WHAT NEEDS TO BE DONE: Line by line, transcribe the data shown below.
═════ PROVIDED DATA ═════
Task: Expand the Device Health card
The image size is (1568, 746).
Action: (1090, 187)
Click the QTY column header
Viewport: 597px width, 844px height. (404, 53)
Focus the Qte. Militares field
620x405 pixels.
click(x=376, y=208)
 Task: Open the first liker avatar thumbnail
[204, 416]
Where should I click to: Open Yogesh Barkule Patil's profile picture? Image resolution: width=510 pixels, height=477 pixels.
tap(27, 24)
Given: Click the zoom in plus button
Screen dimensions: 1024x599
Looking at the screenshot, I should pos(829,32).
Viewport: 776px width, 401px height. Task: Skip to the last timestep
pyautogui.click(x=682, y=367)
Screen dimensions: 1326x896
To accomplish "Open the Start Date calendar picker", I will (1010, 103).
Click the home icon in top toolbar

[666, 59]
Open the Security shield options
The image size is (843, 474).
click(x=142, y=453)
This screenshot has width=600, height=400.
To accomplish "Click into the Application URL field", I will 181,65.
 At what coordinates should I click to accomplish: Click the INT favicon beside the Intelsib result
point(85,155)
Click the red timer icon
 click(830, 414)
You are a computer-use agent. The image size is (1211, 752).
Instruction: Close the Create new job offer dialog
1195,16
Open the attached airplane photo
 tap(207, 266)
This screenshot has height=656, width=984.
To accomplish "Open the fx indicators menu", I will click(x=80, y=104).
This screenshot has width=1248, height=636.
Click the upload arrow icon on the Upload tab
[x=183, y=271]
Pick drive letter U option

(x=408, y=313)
═════
EXERCISE ANSWER:
Task: Expand the Device Health card
The image size is (1568, 746).
Action: (1090, 187)
Click the QTY column header
Viewport: 597px width, 844px height. (404, 53)
Focus the Qte. Militares field
620x405 pixels.
click(x=376, y=208)
 Task: Open the first liker avatar thumbnail
[204, 416]
Where should I click to: Open Yogesh Barkule Patil's profile picture? Image resolution: width=510 pixels, height=477 pixels.
tap(27, 24)
Given: Click the zoom in plus button
Screen dimensions: 1024x599
Looking at the screenshot, I should pos(829,32).
Viewport: 776px width, 401px height. Task: Skip to the last timestep
pyautogui.click(x=682, y=367)
Screen dimensions: 1326x896
To accomplish "Open the Start Date calendar picker", I will (1010, 103).
Click the home icon in top toolbar

[666, 59]
Open the Security shield options
The image size is (843, 474).
click(x=142, y=453)
This screenshot has width=600, height=400.
To accomplish "Click into the Application URL field", I will 181,65.
 At what coordinates should I click to accomplish: Click the INT favicon beside the Intelsib result
point(85,155)
Click the red timer icon
 click(830, 414)
You are a computer-use agent. The image size is (1211, 752).
Instruction: Close the Create new job offer dialog
1195,16
Open the attached airplane photo
 tap(207, 266)
This screenshot has height=656, width=984.
To accomplish "Open the fx indicators menu", I will click(x=80, y=104).
This screenshot has width=1248, height=636.
Click the upload arrow icon on the Upload tab
[x=183, y=271]
Pick drive letter U option

(x=408, y=313)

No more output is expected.